Background: (18)Fluoro-2-deoxyglucose ((18)FDG) positron emission tomography (PET) is widely used for initial staging and follow-up in patients with malignant lymphoma. While earlier studies suggested a limited role for PET in extranodal marginal zone mucosa-associated lymphoid tissue (MALT) lymphoma patients due to their non-FDG avidity, more recent reports have suggested that the issue is controversial.

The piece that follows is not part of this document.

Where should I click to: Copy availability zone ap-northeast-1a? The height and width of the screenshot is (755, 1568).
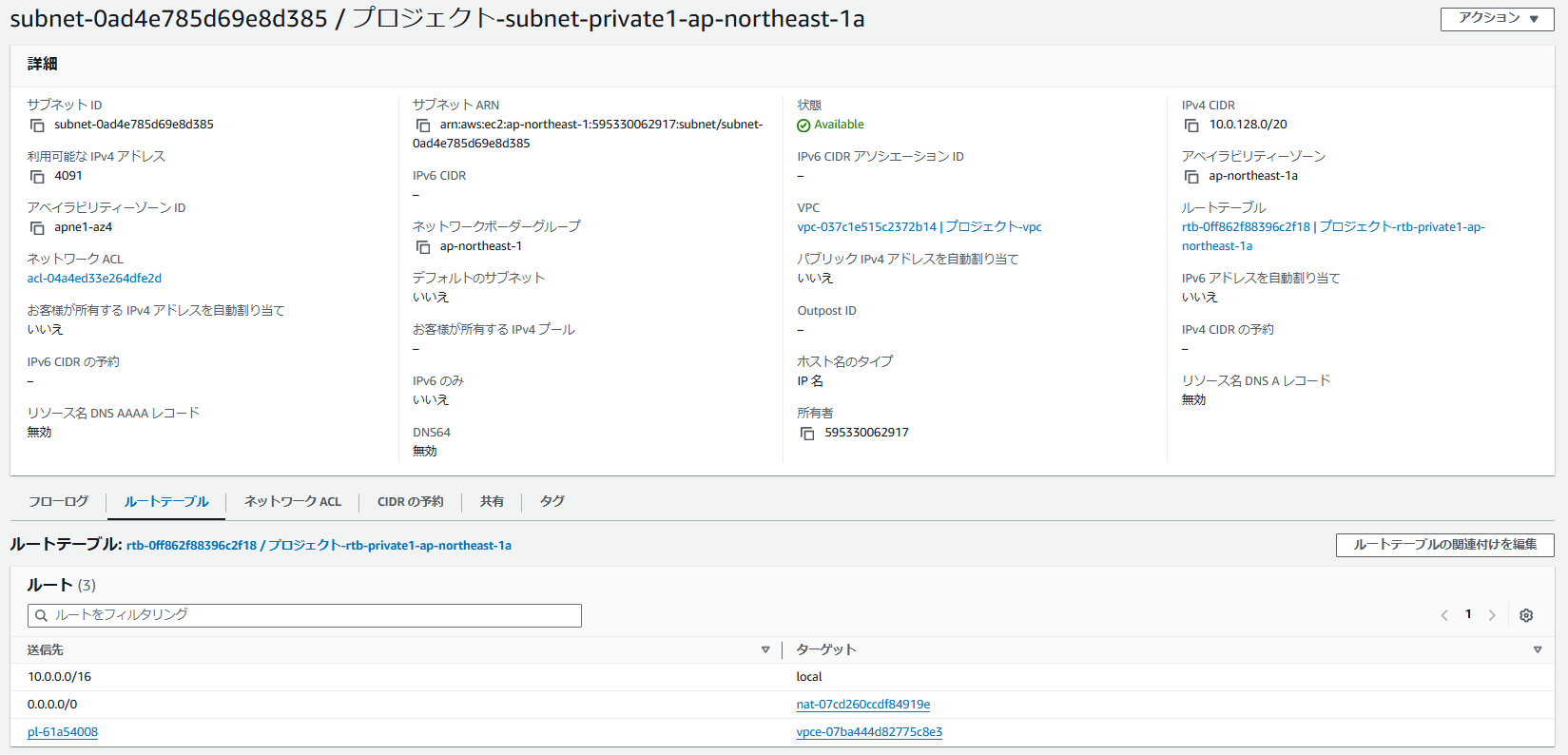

In the present study, we evaluated the diagnostic accuracy of PET integrated with CT (PETCT) in patients with MALT lymphoma and assessed its reliability in clinical staging and monitoring response.
Methods: Thirty-three patients with biopsy proven MALT lymphoma in 37 sites, who underwent PET/CT at diagnosis, were enrolled. Medical records, PET/CT findings and data obtained by other diagnostic procedures were reviewed.
Results: Common sites of MALT lymphoma were the stomach (18), lung (5), orbit (4), and parotid gland (3). PET/CT detected active disease in 18 of 33 patients (54.5%) at diagnosis. Sensitivity in gastric MALT (38.9%) was lower when compared with non-gastric MALT (75%). PET/CT detected active disease in 100% patients with advanced disease (stage III-IV) but only in 42.3% with early stage disease (I-II). The incidence of gastric FDG uptake was higher in patients showing gastric ulcer on gastroscopy than in subjects with minimal or no macroscopic findings. Of the 33 patients in the study cohort, 12 had a follow-up PET/CT which detected relapse in three patients.
Conclusions: These data suggest that PET/CT is a useful tool for both, initial staging and follow-up after therapy in patients with MALT lymphoma. Its sensitivity depends on disease location and stage at initial diagnosis.